A partir da segunda metade do século XX, quando encontramos remédios com efeitos capazes de controlar sintomas como delírios e alucinações e melhorar quadros depressivos e ansiosos, parecia certo que estaríamos próximos de desvendar a origem cerebral dos transtornos psiquiátricos. Afinal, se existiam substâncias químicas que modificavam o funcionamento cerebral e que tratavam sintomas de doenças mentais, como seria possível que a origem desses problemas não estivesse no cérebro? A ideia de que os transtornos psiquiátricos são eminentemente doenças do cérebro é o que eu chamo de “mitologia cerebral”, baseada mais no desejo de encontrar no cérebro as causas das doenças mentais do que no resultado de estudos científicos.
A ideia de ir além da fisiologia não vem de hoje, certo?

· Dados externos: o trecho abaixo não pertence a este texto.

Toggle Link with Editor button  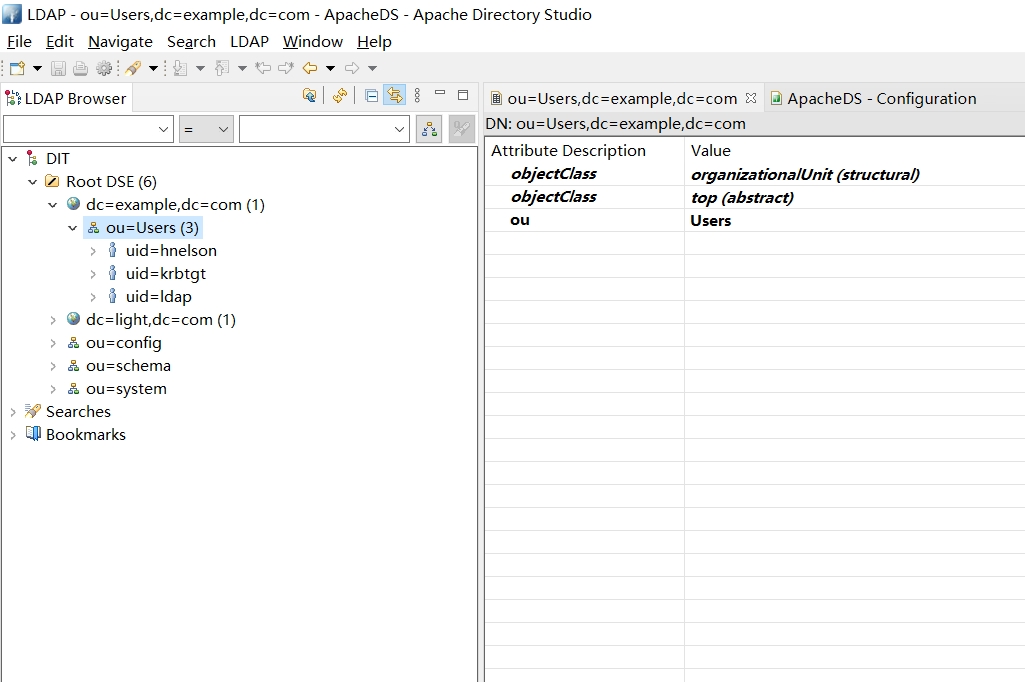pyautogui.click(x=395, y=96)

Esse movimento sempre andou em paralelo com as buscas por causas biológicas capazes de explicar o sofrimento psíquico. Inclusive, muitos pensadores, como o próprio Sigmund Freud, fundador da psicanálise, e Karl Jaspers, psiquiatra e filósofo da fenomenologia, defenderam que as causas das doenças mentais eram tanto biológicas quanto de outras naturezas.

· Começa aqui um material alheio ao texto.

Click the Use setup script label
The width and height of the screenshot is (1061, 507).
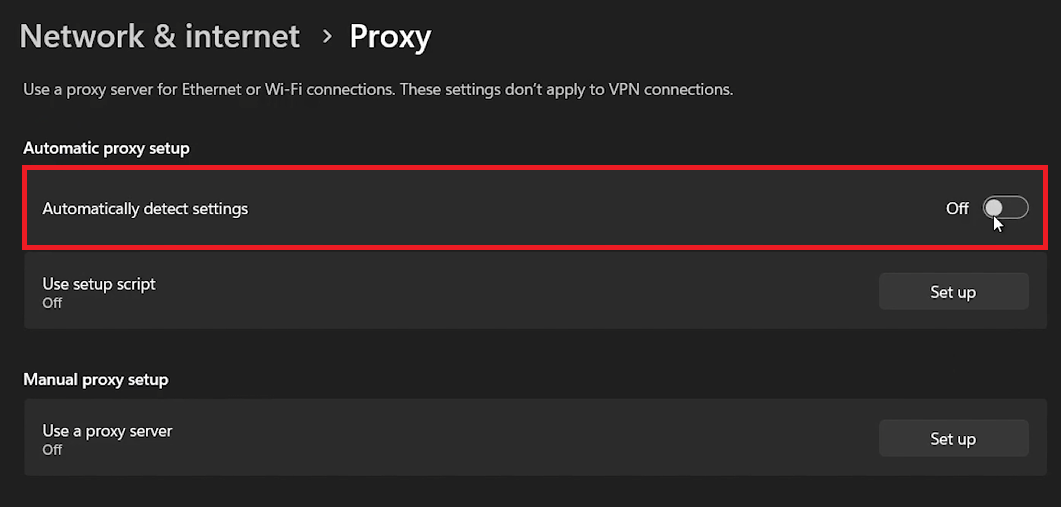tap(99, 284)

Retomar essa discussão sobre a causalidade das doenças mentais é uma forma de reabrir o espaço no discurso psiquiátrico para falar de sintomas depressivos, ansiosos ou de outra ordem, sem precisar, recorrer, necessariamente, a retórica médica e biológica. Isso não representa nenhuma ameaça para a prática psiquiátrica. Mesmo que os sintomas dos transtornos psiquiátricos não sejam o resultado de um distúrbio cerebral eles merecem respeito e cuidado. Portanto, defendo que não é obrigatório aderir à mitologia cerebral para falar de doenças mentais.
Como essa visão impacta na prática da psiquiatria e no atendimento de pessoas em sofrimento?

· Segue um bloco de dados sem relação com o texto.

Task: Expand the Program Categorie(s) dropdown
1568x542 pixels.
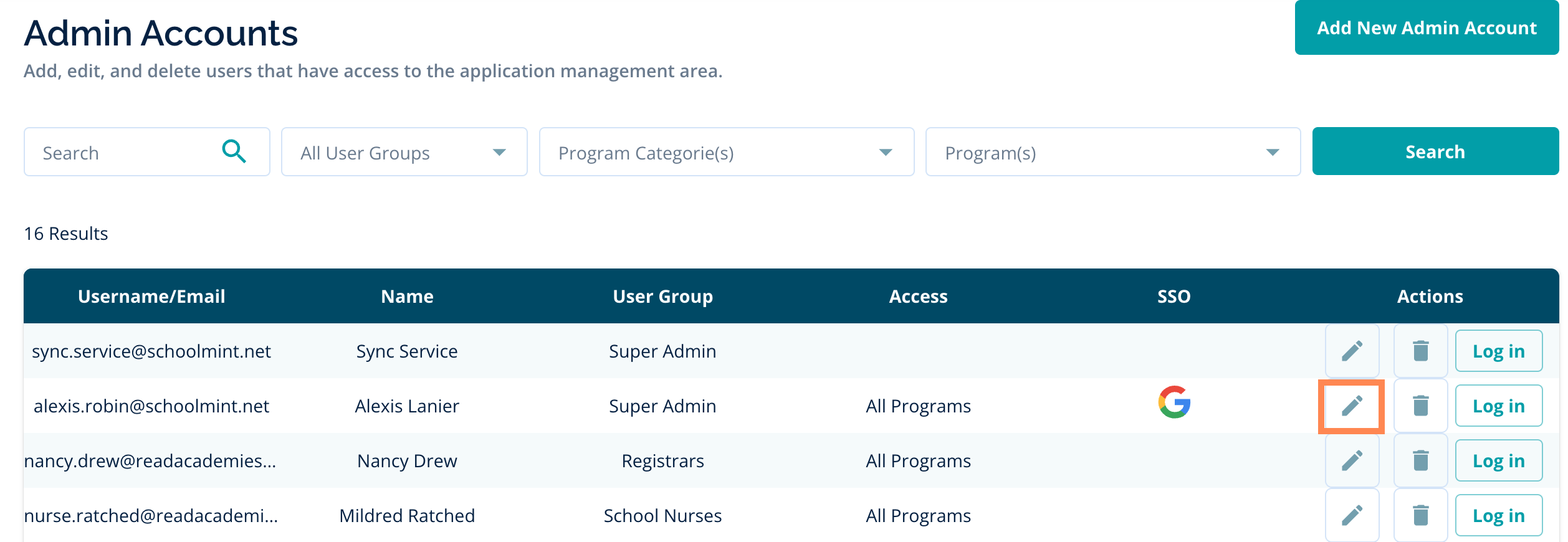Action: 726,152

Do ponto de vista do atendimento clínico, a psiquiatria é uma especialidade médica que tem autorização para prescrever remédios e diversos outros tipos de tratamentos biológicos como as muitas formas de estimulação cerebral, e até neurocirurgia. Além das intervenções biológicas, muitos psiquiatras são também psicoterapeutas ou aplicam dentro da consulta médica conhecimentos que têm origem em alguma das diversas formas de psicoterapia. Já psicologia é uma disciplina bastante ampla que inclui desde áreas sem nenhuma sobreposição com a psiquiatria, como a psicologia organizacional ou escolar, até diversas formas de psicoterapia que também fazem parte da prática psiquiátrica. Em geral, a maior parte dos quadros leves e moderados podem ser tratados só com orientação ou psicoterapia, enquanto casos mais graves e crônicos tendem a requerer alguma intervenção com remédios ou outro tratamento biológico.
A psiquiatria se “medicalizou” demais?
Remédios psiquiátricos são essenciais para aliviar certos sofrimentos psíquicos e, hoje, é inadmissível deixar alguém excluído do convívio social sem acesso aos recursos que podem, dentro de certas limitações, trazer algum alívio. Ao mesmo tempo, os remédios não fazem todo o trabalho sozinhos e tanto psiquiatras quanto pacientes precisam estar implicados no processo de melhora. Os remédios estão incluídos dentro de um planejamento terapêutico muito mais amplo.